───── Records for this task
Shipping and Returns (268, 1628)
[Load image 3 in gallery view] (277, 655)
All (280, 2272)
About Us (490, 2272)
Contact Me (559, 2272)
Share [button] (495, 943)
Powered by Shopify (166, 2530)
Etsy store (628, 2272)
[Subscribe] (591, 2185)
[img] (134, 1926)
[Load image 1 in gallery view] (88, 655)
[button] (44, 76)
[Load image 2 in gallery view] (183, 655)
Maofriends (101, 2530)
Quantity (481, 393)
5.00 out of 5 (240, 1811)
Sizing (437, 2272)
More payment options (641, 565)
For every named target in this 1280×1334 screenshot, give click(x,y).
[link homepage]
──────────
───── Records for this task
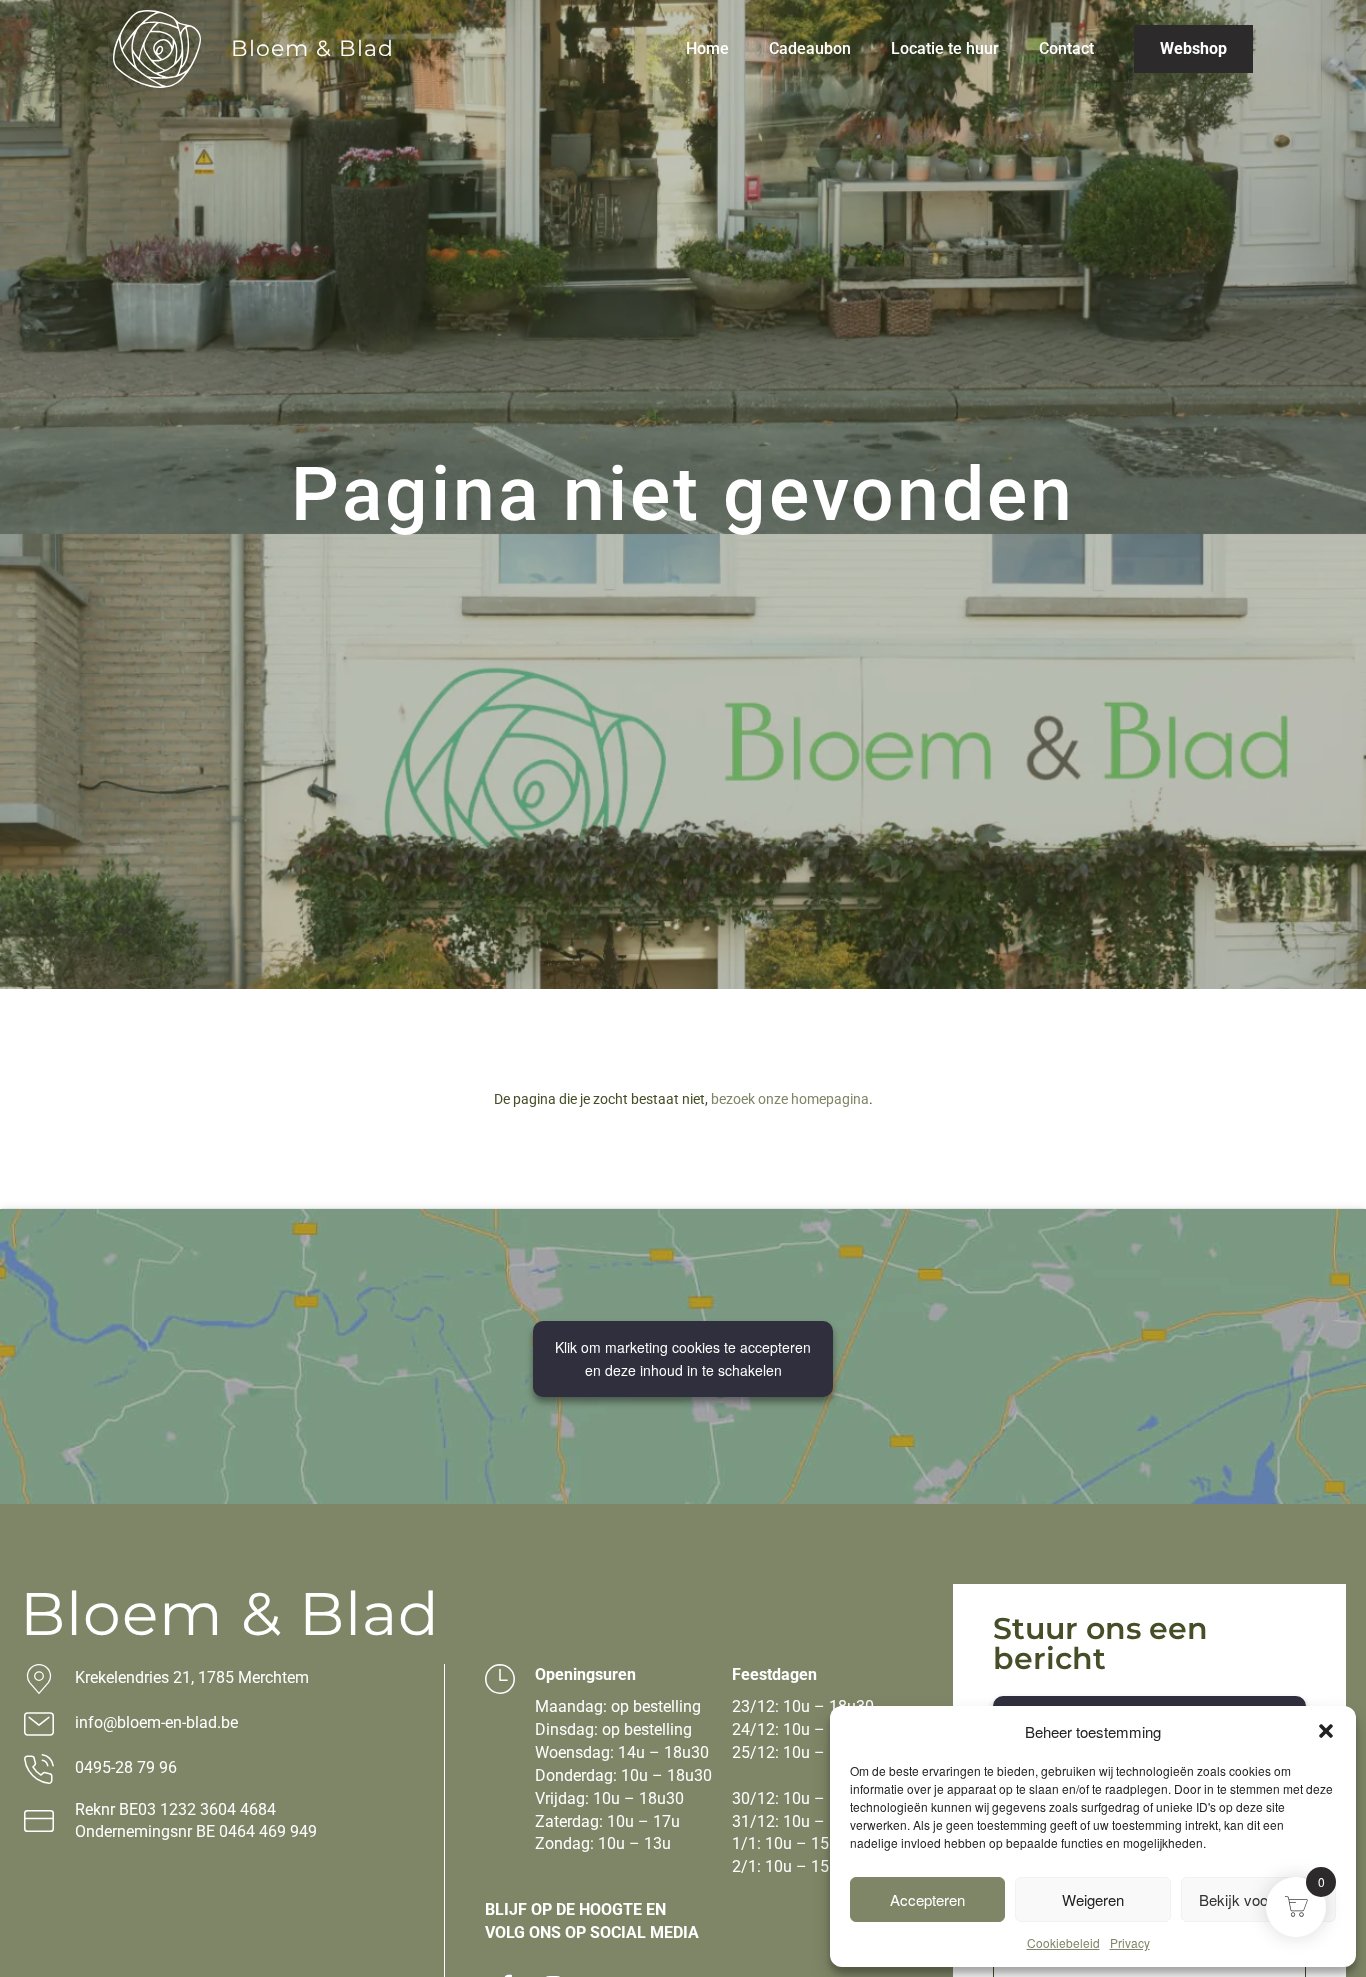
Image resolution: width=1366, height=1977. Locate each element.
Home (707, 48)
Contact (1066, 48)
──────────
__Problem__:
Only the lines above from the line with "[button] (44, 76)" to the line with "[link homepage]", those two lines included, should be reproduced exactly.

__Result of this task__:
[button] (44, 76)
[Load image 2 in gallery view] (183, 655)
Maofriends (101, 2530)
Quantity (481, 393)
5.00 out of 5 (240, 1811)
Sizing (437, 2272)
More payment options (641, 565)
For every named target in this 1280×1334 screenshot, give click(x,y).
[link homepage]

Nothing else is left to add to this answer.